_Records from a data collection_
-- -- --
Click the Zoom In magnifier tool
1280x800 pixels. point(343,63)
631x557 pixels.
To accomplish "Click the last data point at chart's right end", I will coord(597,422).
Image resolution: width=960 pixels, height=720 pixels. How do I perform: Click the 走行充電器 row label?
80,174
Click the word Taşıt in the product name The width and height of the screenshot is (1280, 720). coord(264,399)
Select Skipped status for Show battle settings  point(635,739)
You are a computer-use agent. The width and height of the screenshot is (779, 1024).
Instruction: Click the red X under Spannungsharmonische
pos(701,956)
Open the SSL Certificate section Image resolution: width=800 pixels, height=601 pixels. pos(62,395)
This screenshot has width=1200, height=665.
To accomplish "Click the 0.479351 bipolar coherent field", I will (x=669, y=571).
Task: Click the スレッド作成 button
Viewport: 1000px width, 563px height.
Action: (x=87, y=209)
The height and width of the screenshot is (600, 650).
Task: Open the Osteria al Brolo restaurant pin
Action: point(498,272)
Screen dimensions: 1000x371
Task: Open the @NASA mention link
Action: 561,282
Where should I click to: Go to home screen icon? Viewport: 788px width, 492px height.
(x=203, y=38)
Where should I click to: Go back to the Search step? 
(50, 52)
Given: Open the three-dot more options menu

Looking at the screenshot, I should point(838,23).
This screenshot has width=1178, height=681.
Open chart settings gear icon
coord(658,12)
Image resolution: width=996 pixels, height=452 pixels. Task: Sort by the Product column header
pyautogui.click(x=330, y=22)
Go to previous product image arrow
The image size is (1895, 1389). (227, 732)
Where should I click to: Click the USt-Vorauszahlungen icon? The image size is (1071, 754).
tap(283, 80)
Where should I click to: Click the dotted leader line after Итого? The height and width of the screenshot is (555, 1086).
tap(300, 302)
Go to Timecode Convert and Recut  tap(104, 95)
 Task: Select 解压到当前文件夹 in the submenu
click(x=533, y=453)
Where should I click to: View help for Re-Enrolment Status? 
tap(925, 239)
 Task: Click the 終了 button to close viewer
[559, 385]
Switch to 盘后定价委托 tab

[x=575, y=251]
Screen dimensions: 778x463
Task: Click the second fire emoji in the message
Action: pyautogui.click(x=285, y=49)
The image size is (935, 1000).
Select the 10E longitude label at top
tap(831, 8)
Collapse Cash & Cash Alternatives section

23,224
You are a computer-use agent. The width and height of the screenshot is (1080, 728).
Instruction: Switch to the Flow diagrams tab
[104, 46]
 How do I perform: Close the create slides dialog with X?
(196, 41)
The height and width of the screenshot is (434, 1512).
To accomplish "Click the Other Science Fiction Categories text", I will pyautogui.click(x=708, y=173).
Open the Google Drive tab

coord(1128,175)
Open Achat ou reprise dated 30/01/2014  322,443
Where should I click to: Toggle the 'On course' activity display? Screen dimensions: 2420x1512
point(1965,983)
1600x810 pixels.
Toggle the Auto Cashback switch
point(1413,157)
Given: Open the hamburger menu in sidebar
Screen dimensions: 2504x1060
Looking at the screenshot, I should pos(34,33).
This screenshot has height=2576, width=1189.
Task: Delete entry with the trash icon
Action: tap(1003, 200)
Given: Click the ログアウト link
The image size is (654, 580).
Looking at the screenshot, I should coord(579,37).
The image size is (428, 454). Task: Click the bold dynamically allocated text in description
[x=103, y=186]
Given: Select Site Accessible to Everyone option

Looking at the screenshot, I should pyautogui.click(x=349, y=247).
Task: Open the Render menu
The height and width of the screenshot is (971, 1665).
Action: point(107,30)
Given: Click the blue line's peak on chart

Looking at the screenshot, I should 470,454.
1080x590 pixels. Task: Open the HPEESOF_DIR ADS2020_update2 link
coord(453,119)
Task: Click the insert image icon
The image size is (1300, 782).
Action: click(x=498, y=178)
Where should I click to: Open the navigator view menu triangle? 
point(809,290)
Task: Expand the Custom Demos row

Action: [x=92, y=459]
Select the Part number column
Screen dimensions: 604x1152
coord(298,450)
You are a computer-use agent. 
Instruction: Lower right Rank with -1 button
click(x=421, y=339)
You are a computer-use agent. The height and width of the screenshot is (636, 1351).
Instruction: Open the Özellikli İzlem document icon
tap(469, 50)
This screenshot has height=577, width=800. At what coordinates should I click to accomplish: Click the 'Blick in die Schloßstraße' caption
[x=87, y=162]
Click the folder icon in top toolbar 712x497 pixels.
-- -- --
_Exercise objective_
Above are the records. Print exactly, and only, the lines from the line with "Where should I click to: Click the dotted" to the line with "Given: Open the hamburger menu in sidebar", both inclusive.

_Written response_
Where should I click to: Click the dotted leader line after Итого? The height and width of the screenshot is (555, 1086).
tap(300, 302)
Go to Timecode Convert and Recut  tap(104, 95)
 Task: Select 解压到当前文件夹 in the submenu
click(x=533, y=453)
Where should I click to: View help for Re-Enrolment Status? 
tap(925, 239)
 Task: Click the 終了 button to close viewer
[559, 385]
Switch to 盘后定价委托 tab

[x=575, y=251]
Screen dimensions: 778x463
Task: Click the second fire emoji in the message
Action: pyautogui.click(x=285, y=49)
The image size is (935, 1000).
Select the 10E longitude label at top
tap(831, 8)
Collapse Cash & Cash Alternatives section

23,224
You are a computer-use agent. The width and height of the screenshot is (1080, 728).
Instruction: Switch to the Flow diagrams tab
[104, 46]
 How do I perform: Close the create slides dialog with X?
(196, 41)
The height and width of the screenshot is (434, 1512).
To accomplish "Click the Other Science Fiction Categories text", I will pyautogui.click(x=708, y=173).
Open the Google Drive tab

coord(1128,175)
Open Achat ou reprise dated 30/01/2014  322,443
Where should I click to: Toggle the 'On course' activity display? Screen dimensions: 2420x1512
point(1965,983)
1600x810 pixels.
Toggle the Auto Cashback switch
point(1413,157)
Given: Open the hamburger menu in sidebar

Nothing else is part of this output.